O primeiro grupo de oito alunos que passou o curso na EMCG de Nova Goa em 1846, inclui o Dr Agostinho Vicente de Lourenço, de Margão, um das figuras mais distintas que Goa produziu. Mais tarde, em Paris, Lourenço, abandonou medicina e dedicou-se à química, trabalhando no laboratório do célebre químico francês Charles Wurtz. Tem um busto ao lado dos de Lavoisier, Liebig e Hoffmann na Academia de Ciências em Lisboa bem como um no Jardim Municipal em Margão.

Mais um que se distinguiu como elemento pensante, escritor e orador de envergadura, de renome internacional e parlamentar de grande calibre foi o Dr Francisco Luís Gomes de Navelim. Tem uma estátua em Campal/Pangim e um monumento em Margão.

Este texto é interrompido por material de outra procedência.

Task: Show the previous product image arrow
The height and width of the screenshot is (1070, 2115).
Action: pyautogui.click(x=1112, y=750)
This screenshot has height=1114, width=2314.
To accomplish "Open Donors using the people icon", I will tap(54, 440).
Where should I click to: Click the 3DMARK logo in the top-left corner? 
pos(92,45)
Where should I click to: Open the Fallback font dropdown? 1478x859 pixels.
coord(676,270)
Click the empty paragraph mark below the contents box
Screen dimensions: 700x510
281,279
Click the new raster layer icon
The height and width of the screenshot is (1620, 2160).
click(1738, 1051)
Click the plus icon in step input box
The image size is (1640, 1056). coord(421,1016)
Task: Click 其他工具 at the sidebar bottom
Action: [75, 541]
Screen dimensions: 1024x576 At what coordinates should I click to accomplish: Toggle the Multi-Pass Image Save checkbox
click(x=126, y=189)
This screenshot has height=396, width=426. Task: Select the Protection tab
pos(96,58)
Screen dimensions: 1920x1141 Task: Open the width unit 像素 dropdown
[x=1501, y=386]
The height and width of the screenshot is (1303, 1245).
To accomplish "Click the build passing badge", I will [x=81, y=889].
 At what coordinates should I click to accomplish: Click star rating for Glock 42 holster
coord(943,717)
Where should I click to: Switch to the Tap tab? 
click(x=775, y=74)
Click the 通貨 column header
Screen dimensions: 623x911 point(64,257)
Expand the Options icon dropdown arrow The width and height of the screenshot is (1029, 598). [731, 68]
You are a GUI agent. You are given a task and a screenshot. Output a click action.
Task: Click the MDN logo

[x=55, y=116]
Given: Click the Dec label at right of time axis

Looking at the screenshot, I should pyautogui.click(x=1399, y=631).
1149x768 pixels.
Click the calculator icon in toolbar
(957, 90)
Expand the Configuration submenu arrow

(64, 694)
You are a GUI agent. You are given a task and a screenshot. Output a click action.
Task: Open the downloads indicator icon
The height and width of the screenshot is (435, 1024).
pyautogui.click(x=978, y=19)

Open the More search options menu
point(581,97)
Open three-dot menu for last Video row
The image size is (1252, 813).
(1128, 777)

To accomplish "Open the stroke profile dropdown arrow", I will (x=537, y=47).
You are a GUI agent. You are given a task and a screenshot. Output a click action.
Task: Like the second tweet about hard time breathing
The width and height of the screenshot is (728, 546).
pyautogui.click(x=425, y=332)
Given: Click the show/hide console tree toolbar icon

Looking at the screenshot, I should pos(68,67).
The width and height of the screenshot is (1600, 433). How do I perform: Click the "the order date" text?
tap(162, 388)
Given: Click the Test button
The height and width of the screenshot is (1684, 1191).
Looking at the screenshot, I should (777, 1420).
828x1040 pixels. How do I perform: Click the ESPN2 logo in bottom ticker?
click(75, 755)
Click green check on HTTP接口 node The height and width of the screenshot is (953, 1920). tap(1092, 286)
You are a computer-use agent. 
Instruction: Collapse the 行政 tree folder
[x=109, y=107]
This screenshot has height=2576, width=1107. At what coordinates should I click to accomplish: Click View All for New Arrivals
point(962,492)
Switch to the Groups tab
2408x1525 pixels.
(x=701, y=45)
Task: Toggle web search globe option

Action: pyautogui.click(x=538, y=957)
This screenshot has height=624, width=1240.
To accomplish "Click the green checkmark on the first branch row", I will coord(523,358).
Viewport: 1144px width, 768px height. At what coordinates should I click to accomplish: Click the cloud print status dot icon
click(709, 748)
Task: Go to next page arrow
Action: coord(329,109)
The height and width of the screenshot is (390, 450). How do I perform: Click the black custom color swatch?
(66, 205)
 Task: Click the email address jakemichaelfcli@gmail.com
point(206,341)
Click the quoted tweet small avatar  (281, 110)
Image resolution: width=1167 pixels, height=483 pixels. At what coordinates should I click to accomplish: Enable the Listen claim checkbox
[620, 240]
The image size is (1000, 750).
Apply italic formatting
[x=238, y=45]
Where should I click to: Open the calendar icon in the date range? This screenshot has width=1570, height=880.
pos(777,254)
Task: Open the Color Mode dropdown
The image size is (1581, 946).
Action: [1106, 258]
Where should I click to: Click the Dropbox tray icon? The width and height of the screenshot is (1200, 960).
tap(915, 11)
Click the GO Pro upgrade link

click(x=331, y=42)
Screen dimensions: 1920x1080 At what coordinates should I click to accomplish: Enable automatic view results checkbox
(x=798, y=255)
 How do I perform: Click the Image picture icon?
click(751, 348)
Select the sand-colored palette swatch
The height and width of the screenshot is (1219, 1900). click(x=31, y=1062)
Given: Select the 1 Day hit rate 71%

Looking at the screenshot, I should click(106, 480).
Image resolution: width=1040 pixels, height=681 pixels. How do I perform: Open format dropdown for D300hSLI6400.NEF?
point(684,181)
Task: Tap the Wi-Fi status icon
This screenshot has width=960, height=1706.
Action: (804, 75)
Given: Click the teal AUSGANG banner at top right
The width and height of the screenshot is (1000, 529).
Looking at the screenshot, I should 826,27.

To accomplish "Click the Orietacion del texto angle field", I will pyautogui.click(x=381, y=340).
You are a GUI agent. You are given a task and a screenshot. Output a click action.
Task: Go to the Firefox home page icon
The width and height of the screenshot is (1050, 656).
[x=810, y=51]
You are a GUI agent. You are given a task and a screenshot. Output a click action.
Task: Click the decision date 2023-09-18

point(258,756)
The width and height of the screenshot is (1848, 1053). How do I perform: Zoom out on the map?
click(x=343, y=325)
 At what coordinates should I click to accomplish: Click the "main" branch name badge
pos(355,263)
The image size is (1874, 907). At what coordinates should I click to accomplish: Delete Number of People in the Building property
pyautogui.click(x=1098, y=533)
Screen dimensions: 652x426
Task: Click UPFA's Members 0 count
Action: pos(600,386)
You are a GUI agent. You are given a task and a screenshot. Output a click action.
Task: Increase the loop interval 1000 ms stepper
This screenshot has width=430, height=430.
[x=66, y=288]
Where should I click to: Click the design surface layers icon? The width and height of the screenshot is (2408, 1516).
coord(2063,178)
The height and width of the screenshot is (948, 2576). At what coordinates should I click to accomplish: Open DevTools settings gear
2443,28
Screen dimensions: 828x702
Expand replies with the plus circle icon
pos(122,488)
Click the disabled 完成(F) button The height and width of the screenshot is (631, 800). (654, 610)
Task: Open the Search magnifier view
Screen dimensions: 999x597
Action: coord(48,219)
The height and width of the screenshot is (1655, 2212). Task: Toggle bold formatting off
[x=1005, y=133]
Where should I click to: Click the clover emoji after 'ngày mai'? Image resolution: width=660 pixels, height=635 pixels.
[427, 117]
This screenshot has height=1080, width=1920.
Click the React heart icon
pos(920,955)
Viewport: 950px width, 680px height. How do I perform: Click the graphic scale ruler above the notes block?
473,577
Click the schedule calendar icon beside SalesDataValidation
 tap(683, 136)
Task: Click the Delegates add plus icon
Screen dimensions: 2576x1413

É difícil traçar em poucas linhas, o prestígio e a glória com que inumeráveis médicos cobriram a sua Alma Mater. Mercê ao seu talento, competência e sacrifícios, eles dedicaram-se inteiramente, em Goa e principalmente no Ultramar a pesquisar as causas e remédios das pestes, epidemias, doenças de sono, etc. para aliviar o sofrimento humano, enchendo de orgulho a nossa terra, que lhes serviu de berço. Entre muitos, dois grandes vultos que o meu pai sempre evocava como seus venerandos mestres foram Drs. Wolfango da Silva e Froilano de Melo, este cientista de fama mundial. Seria impossível mencionar os clínicos que deram imenso do seu saber e competência a Goa e serviram à humanidade sofredora como verdadeiros sacerdotes.

Quando em 1902, a EMCG esteve em vias de extinção, foi um ilustre lente português, Dr. Miguel Bombarda que defendeu com muito vigor e tenacidade a sua continuação.

Em 1963, a Escola Médica cessou de existir, depois de ter formado 1327 médicos e 469 farmacéuticos. O GMC, digna sucessora da EMCG tem feito grande progresso, com médicos e cirurgiões competentes e dedicados. O Departamento de Cardiologia nos tem trazido bastante honra e prestígio devido a extremamente bem sucedidas cirurgias cardíacas.

Nestas poucas linhas curvo-me com reverência e presto o meu tributo às centenas de esculápios que a EMCG produziu, verdadeiros apóstolos, que deram muito do seu labor, suor e sacrifício pela terra e pela sua gente, virtudes essas, hoje algo decadentes, mas que ainda vemos, embora como exceções.